WHAT IS NEEDED: Taking the first line of the listing as the start and the line containing "Task: Switch to the My Surveys tab" as the end, reproduce everything in between exactly, both ends included.

┌──

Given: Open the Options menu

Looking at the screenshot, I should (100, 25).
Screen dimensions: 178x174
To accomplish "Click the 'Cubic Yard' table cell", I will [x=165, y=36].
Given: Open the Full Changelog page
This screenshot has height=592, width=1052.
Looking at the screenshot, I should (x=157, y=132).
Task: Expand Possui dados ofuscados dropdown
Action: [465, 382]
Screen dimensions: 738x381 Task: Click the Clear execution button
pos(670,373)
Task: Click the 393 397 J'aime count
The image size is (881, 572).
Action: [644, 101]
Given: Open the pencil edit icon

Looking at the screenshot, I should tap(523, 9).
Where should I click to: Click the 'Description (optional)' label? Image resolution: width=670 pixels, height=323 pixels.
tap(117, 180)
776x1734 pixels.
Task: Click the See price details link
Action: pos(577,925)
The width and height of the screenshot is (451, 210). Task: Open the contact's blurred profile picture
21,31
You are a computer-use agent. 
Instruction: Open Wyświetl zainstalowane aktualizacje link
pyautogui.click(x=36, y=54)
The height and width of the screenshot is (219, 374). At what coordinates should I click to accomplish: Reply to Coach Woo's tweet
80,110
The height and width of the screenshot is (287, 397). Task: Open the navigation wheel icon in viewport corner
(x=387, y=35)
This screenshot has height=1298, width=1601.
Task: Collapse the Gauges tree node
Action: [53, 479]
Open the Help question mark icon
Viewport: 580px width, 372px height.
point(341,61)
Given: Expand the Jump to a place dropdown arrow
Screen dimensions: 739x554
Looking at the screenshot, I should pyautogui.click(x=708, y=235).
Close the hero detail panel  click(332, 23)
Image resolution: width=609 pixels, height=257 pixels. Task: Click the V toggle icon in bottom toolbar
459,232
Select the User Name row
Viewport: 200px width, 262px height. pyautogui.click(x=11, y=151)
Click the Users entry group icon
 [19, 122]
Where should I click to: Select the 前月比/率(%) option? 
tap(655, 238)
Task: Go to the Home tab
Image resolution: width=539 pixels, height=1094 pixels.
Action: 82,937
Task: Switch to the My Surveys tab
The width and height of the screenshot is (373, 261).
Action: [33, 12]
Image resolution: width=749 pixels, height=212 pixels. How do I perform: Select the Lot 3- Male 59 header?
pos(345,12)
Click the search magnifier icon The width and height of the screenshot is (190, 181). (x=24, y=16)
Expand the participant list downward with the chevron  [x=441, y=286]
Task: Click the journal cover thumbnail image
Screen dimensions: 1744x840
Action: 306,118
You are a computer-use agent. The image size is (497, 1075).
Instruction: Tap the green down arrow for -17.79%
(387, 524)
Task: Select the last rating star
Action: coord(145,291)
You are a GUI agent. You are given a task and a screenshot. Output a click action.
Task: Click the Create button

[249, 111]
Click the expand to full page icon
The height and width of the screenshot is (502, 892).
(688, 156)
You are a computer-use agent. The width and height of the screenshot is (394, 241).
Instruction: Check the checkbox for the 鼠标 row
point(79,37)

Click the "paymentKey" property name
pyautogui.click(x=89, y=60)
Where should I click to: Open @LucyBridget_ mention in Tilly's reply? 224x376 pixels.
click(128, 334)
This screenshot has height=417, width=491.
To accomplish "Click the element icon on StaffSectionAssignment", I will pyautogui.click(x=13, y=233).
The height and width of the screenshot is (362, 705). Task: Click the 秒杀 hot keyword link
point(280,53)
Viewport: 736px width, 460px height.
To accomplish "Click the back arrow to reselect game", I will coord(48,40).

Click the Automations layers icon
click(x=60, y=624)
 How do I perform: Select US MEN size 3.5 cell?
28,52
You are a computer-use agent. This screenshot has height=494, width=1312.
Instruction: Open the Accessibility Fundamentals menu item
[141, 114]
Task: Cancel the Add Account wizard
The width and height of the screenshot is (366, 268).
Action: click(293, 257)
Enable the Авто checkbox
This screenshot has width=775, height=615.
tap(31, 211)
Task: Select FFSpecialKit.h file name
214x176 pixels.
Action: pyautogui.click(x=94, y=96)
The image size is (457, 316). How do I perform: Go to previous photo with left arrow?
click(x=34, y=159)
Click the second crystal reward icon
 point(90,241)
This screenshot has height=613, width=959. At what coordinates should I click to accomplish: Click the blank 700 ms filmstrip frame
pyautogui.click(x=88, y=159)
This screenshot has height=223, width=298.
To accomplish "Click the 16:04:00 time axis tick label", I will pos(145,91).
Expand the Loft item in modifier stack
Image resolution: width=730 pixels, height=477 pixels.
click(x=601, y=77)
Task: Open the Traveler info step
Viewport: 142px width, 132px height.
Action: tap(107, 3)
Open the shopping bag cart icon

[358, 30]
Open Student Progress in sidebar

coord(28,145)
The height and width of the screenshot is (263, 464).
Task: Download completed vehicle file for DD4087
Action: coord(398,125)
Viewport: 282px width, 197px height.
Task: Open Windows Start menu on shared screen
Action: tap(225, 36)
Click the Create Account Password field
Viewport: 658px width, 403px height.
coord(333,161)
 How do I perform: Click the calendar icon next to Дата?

└──

YOUR RESPONSE:
Given: Open the Options menu

Looking at the screenshot, I should (100, 25).
Screen dimensions: 178x174
To accomplish "Click the 'Cubic Yard' table cell", I will [x=165, y=36].
Given: Open the Full Changelog page
This screenshot has height=592, width=1052.
Looking at the screenshot, I should (x=157, y=132).
Task: Expand Possui dados ofuscados dropdown
Action: [465, 382]
Screen dimensions: 738x381 Task: Click the Clear execution button
pos(670,373)
Task: Click the 393 397 J'aime count
The image size is (881, 572).
Action: [644, 101]
Given: Open the pencil edit icon

Looking at the screenshot, I should tap(523, 9).
Where should I click to: Click the 'Description (optional)' label? Image resolution: width=670 pixels, height=323 pixels.
tap(117, 180)
776x1734 pixels.
Task: Click the See price details link
Action: pos(577,925)
The width and height of the screenshot is (451, 210). Task: Open the contact's blurred profile picture
21,31
You are a computer-use agent. 
Instruction: Open Wyświetl zainstalowane aktualizacje link
pyautogui.click(x=36, y=54)
The height and width of the screenshot is (219, 374). At what coordinates should I click to accomplish: Reply to Coach Woo's tweet
80,110
The height and width of the screenshot is (287, 397). Task: Open the navigation wheel icon in viewport corner
(x=387, y=35)
This screenshot has height=1298, width=1601.
Task: Collapse the Gauges tree node
Action: [53, 479]
Open the Help question mark icon
Viewport: 580px width, 372px height.
point(341,61)
Given: Expand the Jump to a place dropdown arrow
Screen dimensions: 739x554
Looking at the screenshot, I should pyautogui.click(x=708, y=235).
Close the hero detail panel  click(332, 23)
Image resolution: width=609 pixels, height=257 pixels. Task: Click the V toggle icon in bottom toolbar
459,232
Select the User Name row
Viewport: 200px width, 262px height. pyautogui.click(x=11, y=151)
Click the Users entry group icon
 [19, 122]
Where should I click to: Select the 前月比/率(%) option? 
tap(655, 238)
Task: Go to the Home tab
Image resolution: width=539 pixels, height=1094 pixels.
Action: 82,937
Task: Switch to the My Surveys tab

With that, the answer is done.